I have a board that has a 24 pin connector and on it there is a socket to plug in the adapter that usually comes with the GPU, (Molex to PCIE). The idea is that when running Crossfire its used to power the second card.

So the question is would you use this connector or would you use a PCIE from the PSU first ? Also my PSU has a single PCIE connector so could i in theory power a card like a 4870 that needs 2 connectors, I'm assuming the connector on the Motherboard doesn't come from the same +12v rail as the PCIE cable or do you think it would.


Mactronix

More about : question powering gpu

a b U Graphics card
July 22, 2009 12:23:42 PM

"I have a board that has a 24 pin connector and on it there is a socket to plug in the adapter that usually comes with the GPU, (Molex to PCIE). The idea is that when running Crossfire its used to power the second card. "

If I understand your question, the answer is no. The 24 pin connector is the main power connector.
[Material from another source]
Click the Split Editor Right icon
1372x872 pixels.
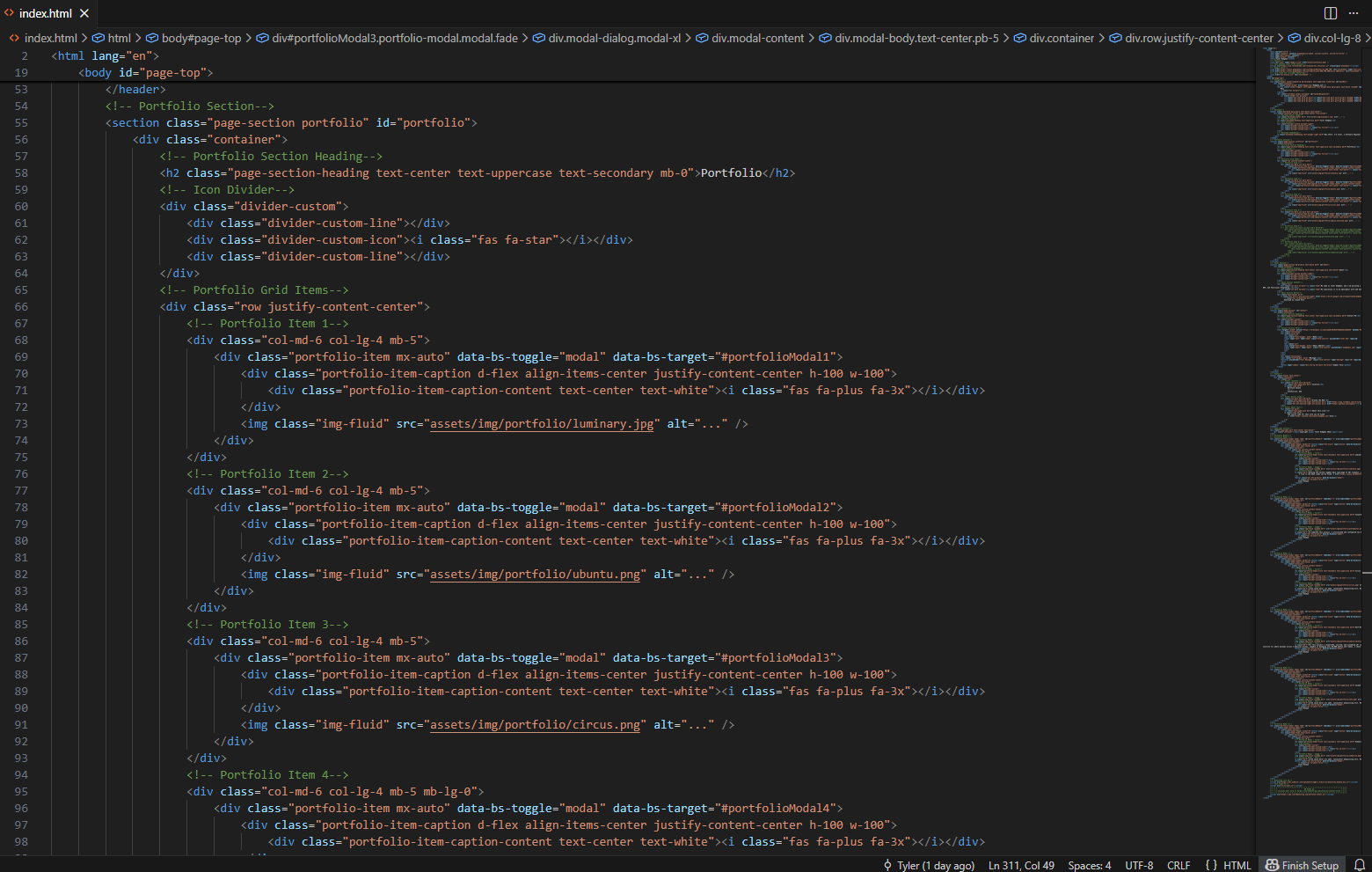coord(1331,13)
The molex connector on the motherboard is there to provide supplementary power to the motherboard. It is not intended to provide power to a GPU.

Let's say that you have a PSU with a single PCI-e power connector and you have a video card that needs two power connectors. You use the single PCI-e connector on the video card. You use the molex to PCI-e adapter to convert PSU molex connectors for use with the second graphic power plug.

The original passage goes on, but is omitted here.